::: Source data :::

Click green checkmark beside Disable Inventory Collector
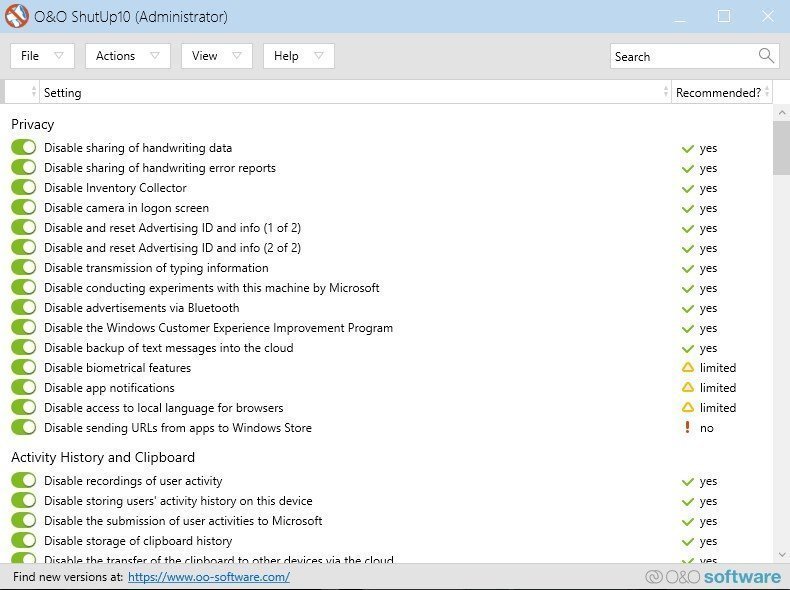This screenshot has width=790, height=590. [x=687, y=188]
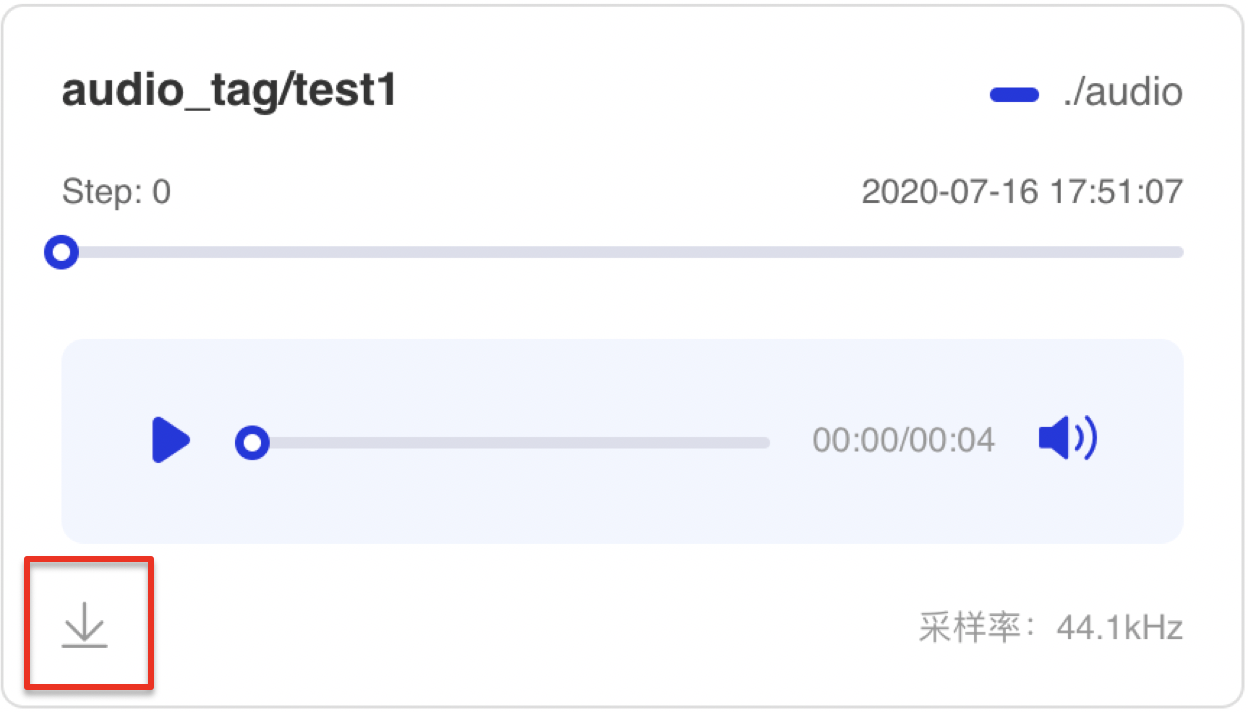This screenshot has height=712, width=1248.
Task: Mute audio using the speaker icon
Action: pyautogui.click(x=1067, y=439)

:::

Task directions: Restate the data above exactly, stripping out each image.

Result below:
Click green checkmark beside Disable Inventory Collector
This screenshot has width=790, height=590. [x=687, y=188]
This screenshot has height=712, width=1248.
Task: Mute audio using the speaker icon
Action: pyautogui.click(x=1067, y=439)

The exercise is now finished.